Bernar Venet – a giant of steel

[06/03/2012]

 

Bernar Venet is one of the rare French artists to have achieved international recognition. The fact that he has settled in New York since 1966 is one of the keys to his success. Not long before he moved there, his work was close to conceptual art and radical objectivity, based on mathematics and science. As of 1976, he devoted himself to the first of three series of monumental structures: Indeterminate lines, Sharp angles and Arcs. The line was studied in all its mathematical variants and then it became more free and expressive. Venet was not trying to take a position or to apply any recipes, but was always exploring, from the abstract logic of mathematical data to random and disorderly experiments.

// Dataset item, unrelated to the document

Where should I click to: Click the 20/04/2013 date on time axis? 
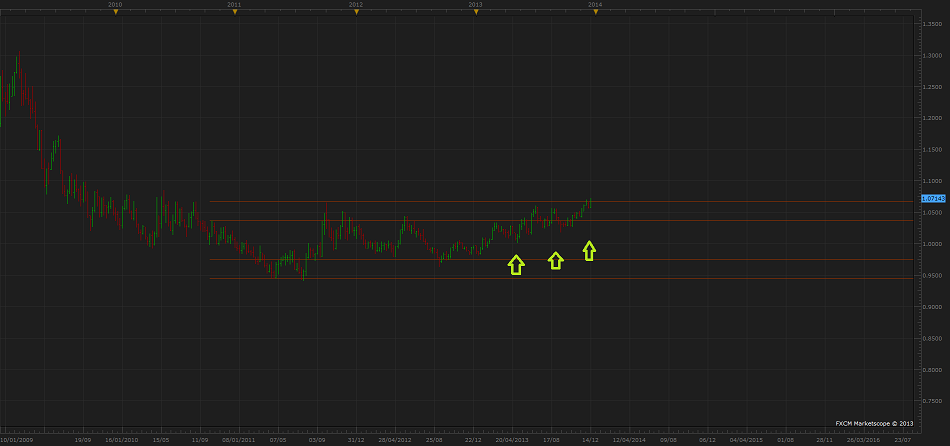click(512, 439)
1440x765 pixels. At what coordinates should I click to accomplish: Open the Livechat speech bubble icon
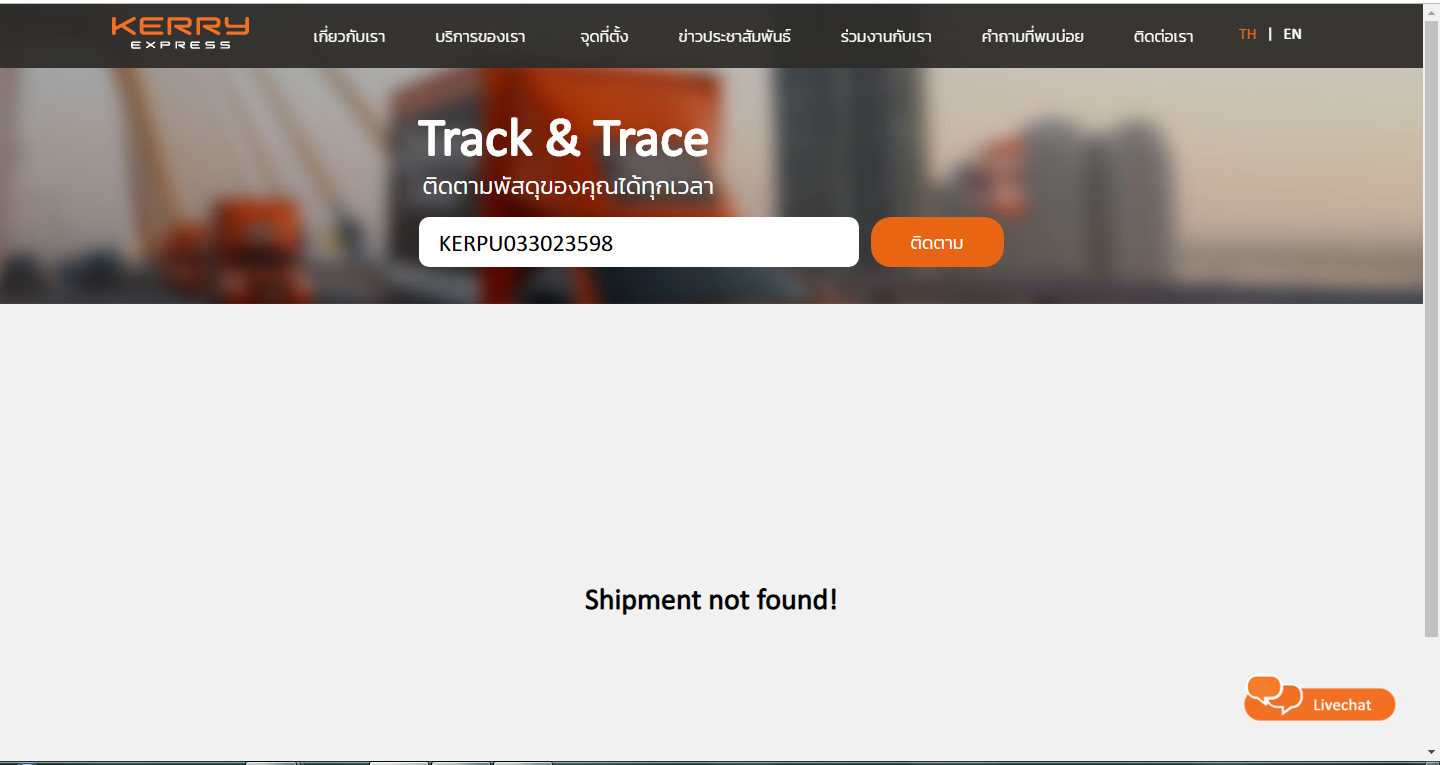(x=1275, y=695)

One of the most in-demand French artists
Recognised abroad, Venet was long ignored in France. The best platform he has ever received from an auction company was not in France but in Florida. In fact, between January and April 2008, the American auctioneer Sotheby’s organised for the first time a major solo exhibition for the artist in Isleworth. Twenty-five sculptures by the artist were presented for private sale by Sotheby’s. This was indeed a sign of market recognition. Several months after this major exhibition, Sotheby’s generated a new auction record for the artist when it sold a sculpture from the Indeterminate Lines series in Doha: the massive structure entitled Four indeterminate lines (346 x 282 x 415 cm) reached its high estimate of $600,000 (c. €462 000) at the 18 March sale in 2009.

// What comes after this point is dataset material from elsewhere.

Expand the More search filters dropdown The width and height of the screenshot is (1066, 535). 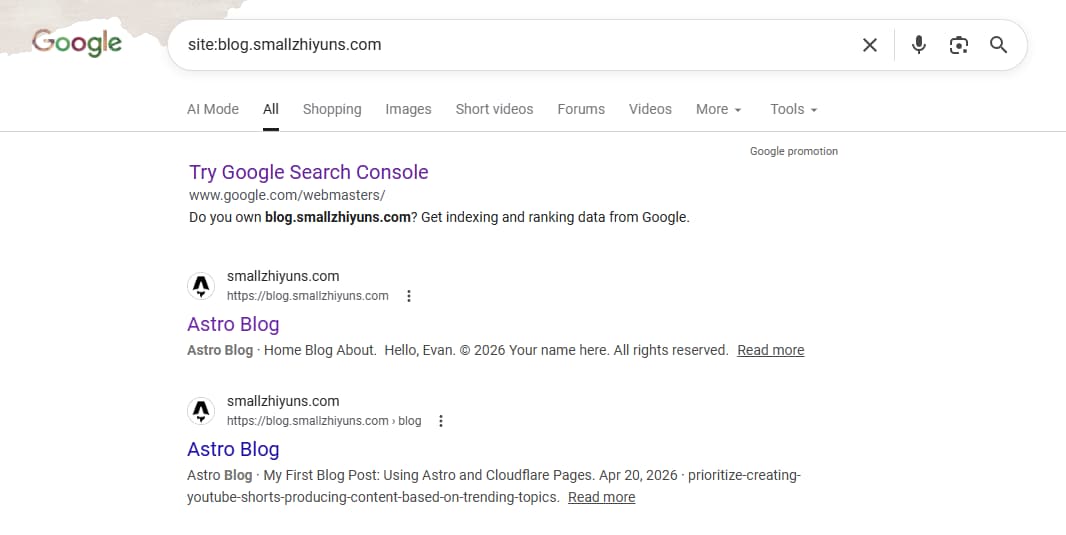pos(718,109)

That was the only piece in 2009 to sell for over €100,000. Nevertheless, strong demand for the artist’s work generated other sales and above allowed him to generate his best-ever auction revenue total that year. On the back of a total of €923,500 for 39 works sold, Bernar VENET became the fourth best-selling living French artist in the world in 2009 and that was before his exhibition in Versailles (4th position in the Top 5 along with Jean-Pierre CASSIGNEUL, Robert COMBAS, François-Xavier & Claude LALANNE, Georges MATHIEU, Pierre SOULAGES and Sam SZAFRAN).
After a career spanning 50 years and having achieved global recognition, the artist was finally consecrated by the art market. At the same time he received numerous public orders from all over the world – Germany, the United States, Switzerland, Sweden, Japan, South Korea, etc.- and his private order book became so full that he was obliged to set up a workshop of 17 people in Hungary dedicated to the production of his sculptures to meet the demand.

The impact on his prices was impressive and over the last decade his price index rose by 135% (between January 2001 and January 2011).
His second-best auction result was signed in New York by an imposing piece (144.7 x 191.7 x 259 cm). Consisting of steel arcs, this sculpture entitled 209.5 Arc x 14 went under the hammer for $281,000 (€205,000) at Christie’s sale on 21 September 2011. Venet’s third best result was actually generated in France: in May 2008, his Ligne indéterminé n°3 demolished the estimated range of €40,000 – €60,000 when it fetched €200,000 at Christie’s in Paris. That was his first 6-figure result in France after two similar results were scored in New York.

For most people, Venet is a sculptor. For those who know his work he is also a painter, a performer and a proteiform multi-disciplinary artist. The eclectic nature of his œuvre and the diversity of the scales on which he works mean that there are numerous and varied opportunities to buy his creations. For example there are small sculptures for less than €10,000 (approx. €20 centimetres), lithographs for between €600 and 1,600 and some drawings for Indeterminate Lines at between €4,000 and €35,000.
Moroever, his paintings are especially affordable in the light of his reputation: a 1980 painting entitled Position of two Acute Angles of 44.5° Each Each was actually bought in against a low estimate of €12,000 in August 2009 in Cannes (Marc-Arthur Kohn) and his record in painting is equivalent to only €16,200, for an early work entitled Mathematics Drawing, dated 1967, which fetched $25,000 (Bonhams & Butterfields in Los Angeles, 5 May 2008).

Bernar Venet’s art is almost as monumental as Richard SERRA’s (whose auction record is equivalent to €1.45m for Palms, 7 November 2011, Phillips de Pury & Company NY) and as majestic as Pierre Soulages’s (whose auction record stands at €2m for Peinture 130 x 162 cm, 31 May 2011 at Sotheby’s in Paris). Already an unavoidable figure in the Contemporary art landscape, Venet’s current projects will undoubtedly further extend his footprint and contribute to a substantial redefinition of his market.